Но к Златовратскому никто не прислушался. Напротив, прогрессивная интеллигенция надсмехалась над его «общинными мужичками», старалась уязвить Златовратского его «идолопоклонством перед народом». К счастью для этих насмешников, им не довелось дожить до времени, когда уже следующему поколению интеллигенции пришлось либо все-таки согнуться в поклоне перед идолами, к тому же представляющим совсем другой народ, — не свой, — либо уносить ноги из страны, либо с дырочкой в затылке гнить в родном черноземе. А все это стало следствием бездумного разрушения общины, начиная с 1906 года.

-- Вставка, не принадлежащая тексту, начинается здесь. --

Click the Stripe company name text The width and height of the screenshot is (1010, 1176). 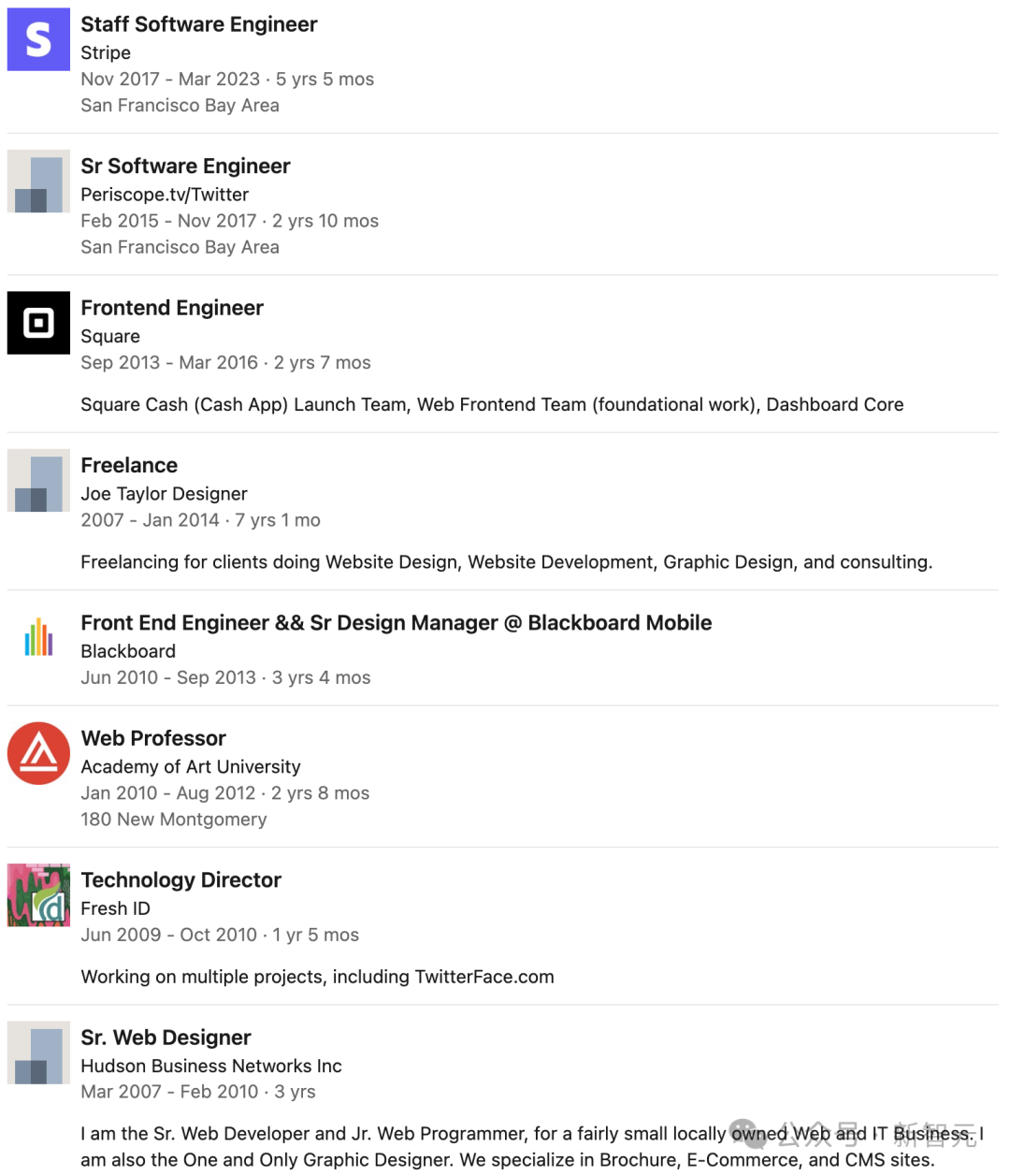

Ненавистник общины предсовмин П. А. Столыпин — величайший, как считается, в истории России реформатор — предполагал, что освободившиеся таким образом от уравниловки «крепкие и сильные» крестьяне скоро поднимут российскую экономику на новую высоту. Отчасти так и вышло: столыпинские сибирские кулаки, например, в первые же годы реформы стали приносить государству дохода больше, чем давала вся золотопромышленность Сибири. Но Столыпин совершенно не подумал, что оставшиеся без общинной опеки и контроля «слабые, убогие и пьяные», обозленные на свою безотрадную голоштанную житуху, а еще больше на забуревших фартовых земляков, повернут «трехлинейки», которые попадут к ним в руки в 1914-ом, и на этих земляков, и вообще на весь мир насилья, то есть на самое государство. Недаром Толстой в разгар реформы писал Столыпину: «Все стомиллионное крестьянство теперь враждебно Вам». Приобретя опору в лице лишь незначительного числа кулаков, Столыпин собственными руками создал стомиллионную армию грабителей награбленного, ниспровергателей государственных основ, устоев, могильщиков самой России — монархии и империи.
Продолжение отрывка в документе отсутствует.